_TASK TO CARRY OUT_
The lines to reproduce run from the first one below to the line containing "Task: Click 'Install", both included. Reproduce them exactly and nothing else.

Items from a data source:
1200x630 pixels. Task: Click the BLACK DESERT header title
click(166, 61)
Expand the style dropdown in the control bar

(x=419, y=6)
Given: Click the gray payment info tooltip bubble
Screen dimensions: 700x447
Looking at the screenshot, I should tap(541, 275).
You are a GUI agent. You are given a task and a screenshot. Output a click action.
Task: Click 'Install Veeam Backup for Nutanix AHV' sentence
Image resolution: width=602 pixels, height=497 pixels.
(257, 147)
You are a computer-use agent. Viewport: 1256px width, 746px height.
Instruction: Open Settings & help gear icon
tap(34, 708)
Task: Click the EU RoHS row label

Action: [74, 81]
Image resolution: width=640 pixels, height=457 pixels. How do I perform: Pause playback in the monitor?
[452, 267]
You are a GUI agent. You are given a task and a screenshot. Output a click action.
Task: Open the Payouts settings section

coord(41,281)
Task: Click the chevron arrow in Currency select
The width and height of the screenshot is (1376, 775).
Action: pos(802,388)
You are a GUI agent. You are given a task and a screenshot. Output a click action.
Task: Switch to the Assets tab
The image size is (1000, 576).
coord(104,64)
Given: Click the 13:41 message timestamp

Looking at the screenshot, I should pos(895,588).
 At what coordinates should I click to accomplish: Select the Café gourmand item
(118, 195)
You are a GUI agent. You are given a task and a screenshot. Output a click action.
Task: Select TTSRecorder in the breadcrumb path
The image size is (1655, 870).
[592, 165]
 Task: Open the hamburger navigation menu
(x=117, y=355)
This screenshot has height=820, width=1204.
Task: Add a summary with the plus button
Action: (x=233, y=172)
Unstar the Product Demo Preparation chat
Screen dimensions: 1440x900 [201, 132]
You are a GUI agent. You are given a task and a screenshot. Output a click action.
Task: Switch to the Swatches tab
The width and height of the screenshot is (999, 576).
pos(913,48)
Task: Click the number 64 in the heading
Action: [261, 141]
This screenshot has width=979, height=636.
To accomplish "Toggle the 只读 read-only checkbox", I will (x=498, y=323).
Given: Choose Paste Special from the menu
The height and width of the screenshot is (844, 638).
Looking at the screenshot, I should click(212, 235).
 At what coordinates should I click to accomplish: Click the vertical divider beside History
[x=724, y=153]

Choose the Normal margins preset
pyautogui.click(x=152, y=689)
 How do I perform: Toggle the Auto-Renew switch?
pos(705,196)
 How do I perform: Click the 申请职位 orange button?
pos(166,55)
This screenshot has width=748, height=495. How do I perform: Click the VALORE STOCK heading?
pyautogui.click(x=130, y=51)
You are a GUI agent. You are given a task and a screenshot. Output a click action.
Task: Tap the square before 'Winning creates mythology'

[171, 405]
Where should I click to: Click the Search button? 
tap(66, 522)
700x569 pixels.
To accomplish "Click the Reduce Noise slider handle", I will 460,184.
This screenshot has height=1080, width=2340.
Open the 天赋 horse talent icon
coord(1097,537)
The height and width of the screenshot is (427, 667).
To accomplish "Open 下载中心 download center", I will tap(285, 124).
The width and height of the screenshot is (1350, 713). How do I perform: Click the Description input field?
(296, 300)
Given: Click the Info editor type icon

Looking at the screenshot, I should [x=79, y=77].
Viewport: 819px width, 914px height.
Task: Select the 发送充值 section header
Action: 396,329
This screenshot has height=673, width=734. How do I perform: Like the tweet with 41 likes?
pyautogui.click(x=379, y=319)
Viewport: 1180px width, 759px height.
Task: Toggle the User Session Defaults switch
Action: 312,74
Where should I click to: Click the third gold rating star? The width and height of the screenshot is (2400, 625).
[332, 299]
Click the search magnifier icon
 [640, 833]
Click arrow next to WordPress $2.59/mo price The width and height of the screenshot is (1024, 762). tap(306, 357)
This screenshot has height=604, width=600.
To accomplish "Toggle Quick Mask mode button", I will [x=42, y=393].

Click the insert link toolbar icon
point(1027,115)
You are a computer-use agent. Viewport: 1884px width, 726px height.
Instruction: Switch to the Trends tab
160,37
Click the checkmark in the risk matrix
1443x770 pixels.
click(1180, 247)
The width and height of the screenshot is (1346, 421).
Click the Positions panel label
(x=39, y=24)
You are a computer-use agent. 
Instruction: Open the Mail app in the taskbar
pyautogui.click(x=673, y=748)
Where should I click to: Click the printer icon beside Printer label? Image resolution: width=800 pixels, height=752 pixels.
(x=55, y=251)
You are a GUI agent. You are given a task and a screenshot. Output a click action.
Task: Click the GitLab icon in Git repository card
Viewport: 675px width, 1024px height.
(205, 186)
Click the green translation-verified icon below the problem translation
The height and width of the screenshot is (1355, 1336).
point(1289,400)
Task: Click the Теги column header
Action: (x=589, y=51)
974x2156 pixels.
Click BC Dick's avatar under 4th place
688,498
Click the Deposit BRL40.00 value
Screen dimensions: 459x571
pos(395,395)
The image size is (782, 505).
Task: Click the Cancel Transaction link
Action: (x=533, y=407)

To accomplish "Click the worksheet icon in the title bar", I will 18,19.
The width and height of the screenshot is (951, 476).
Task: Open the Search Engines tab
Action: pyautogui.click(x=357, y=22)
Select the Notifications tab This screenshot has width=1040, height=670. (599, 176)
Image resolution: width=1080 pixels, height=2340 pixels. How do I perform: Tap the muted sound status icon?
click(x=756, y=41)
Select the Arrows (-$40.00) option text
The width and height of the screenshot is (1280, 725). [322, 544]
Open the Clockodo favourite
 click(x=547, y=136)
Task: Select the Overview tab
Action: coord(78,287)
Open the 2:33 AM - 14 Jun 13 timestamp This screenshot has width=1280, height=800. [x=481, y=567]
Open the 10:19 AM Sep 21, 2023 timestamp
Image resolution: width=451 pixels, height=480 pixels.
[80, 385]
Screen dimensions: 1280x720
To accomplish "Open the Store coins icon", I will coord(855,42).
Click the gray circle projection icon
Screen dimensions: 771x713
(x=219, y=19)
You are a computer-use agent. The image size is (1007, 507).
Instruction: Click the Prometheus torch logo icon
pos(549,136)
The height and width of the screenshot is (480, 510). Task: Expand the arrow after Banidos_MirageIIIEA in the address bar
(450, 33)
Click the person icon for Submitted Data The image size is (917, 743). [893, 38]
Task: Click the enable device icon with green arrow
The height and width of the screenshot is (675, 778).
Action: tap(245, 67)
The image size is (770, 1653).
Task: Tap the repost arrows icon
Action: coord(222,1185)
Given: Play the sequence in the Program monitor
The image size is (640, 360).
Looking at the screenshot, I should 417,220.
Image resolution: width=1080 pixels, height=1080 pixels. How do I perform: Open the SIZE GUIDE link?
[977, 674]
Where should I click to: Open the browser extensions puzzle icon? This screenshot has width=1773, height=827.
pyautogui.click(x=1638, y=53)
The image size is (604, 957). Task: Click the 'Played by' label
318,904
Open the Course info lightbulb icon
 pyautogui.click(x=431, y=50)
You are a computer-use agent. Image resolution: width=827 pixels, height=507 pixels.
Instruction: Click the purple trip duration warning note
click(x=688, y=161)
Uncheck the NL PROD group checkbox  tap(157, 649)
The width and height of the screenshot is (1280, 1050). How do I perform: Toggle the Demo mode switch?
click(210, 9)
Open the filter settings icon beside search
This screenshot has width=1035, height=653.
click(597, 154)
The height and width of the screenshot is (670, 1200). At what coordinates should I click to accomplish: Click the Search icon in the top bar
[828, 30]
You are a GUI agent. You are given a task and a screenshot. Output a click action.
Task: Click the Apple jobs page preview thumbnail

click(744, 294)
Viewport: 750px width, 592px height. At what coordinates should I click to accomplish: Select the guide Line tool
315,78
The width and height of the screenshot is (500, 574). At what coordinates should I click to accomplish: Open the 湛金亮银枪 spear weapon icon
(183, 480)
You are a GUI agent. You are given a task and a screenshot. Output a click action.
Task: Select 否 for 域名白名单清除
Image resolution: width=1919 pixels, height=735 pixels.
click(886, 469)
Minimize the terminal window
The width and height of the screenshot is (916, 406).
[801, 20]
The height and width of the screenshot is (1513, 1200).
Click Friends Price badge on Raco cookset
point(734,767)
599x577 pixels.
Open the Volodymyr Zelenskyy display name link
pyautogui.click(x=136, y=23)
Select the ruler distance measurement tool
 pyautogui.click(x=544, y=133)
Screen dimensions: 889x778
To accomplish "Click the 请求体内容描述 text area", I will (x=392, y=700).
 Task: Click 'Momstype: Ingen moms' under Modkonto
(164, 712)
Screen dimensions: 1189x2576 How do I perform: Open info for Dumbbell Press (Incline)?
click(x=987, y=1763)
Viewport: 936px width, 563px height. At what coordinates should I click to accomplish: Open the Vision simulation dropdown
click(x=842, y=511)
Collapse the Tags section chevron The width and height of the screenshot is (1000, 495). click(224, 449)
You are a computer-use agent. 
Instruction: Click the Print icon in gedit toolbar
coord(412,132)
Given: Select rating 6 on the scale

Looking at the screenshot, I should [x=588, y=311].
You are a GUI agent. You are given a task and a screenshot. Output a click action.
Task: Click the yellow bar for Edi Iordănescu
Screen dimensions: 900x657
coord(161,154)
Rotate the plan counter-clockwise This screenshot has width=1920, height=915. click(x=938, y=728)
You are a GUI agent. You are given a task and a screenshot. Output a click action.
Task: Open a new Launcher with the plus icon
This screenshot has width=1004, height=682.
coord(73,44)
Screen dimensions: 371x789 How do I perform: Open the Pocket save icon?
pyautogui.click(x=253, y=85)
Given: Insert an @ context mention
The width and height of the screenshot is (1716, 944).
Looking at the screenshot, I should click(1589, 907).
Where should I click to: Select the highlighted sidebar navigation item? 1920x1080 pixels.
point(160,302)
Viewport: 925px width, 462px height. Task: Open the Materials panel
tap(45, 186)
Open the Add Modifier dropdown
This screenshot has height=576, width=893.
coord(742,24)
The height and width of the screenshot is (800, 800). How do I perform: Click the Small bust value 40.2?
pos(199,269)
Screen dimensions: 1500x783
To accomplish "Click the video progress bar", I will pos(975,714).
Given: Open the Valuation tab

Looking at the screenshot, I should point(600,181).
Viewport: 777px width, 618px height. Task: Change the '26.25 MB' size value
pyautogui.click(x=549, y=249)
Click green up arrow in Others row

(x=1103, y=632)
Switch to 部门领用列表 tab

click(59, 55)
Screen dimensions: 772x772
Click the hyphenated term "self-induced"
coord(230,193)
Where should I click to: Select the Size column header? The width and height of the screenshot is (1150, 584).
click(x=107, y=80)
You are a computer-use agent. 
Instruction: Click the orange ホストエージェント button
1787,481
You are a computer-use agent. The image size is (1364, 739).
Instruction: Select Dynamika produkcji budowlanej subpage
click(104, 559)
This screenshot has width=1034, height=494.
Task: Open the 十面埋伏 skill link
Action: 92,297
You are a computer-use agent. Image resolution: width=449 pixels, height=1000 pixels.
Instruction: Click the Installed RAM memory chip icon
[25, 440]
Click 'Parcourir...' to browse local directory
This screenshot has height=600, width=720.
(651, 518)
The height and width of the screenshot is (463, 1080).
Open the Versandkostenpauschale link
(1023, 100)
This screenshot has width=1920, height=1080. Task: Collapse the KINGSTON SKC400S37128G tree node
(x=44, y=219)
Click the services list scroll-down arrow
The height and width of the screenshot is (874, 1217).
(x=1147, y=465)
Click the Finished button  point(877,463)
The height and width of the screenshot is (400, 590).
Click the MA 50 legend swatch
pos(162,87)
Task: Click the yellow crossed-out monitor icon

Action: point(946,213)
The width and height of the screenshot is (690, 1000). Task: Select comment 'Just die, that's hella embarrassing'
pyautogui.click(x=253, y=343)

_WRITTEN RESPONSE_
1200x630 pixels. Task: Click the BLACK DESERT header title
click(166, 61)
Expand the style dropdown in the control bar

(x=419, y=6)
Given: Click the gray payment info tooltip bubble
Screen dimensions: 700x447
Looking at the screenshot, I should tap(541, 275).
You are a GUI agent. You are given a task and a screenshot. Output a click action.
Task: Click 'Install Veeam Backup for Nutanix AHV' sentence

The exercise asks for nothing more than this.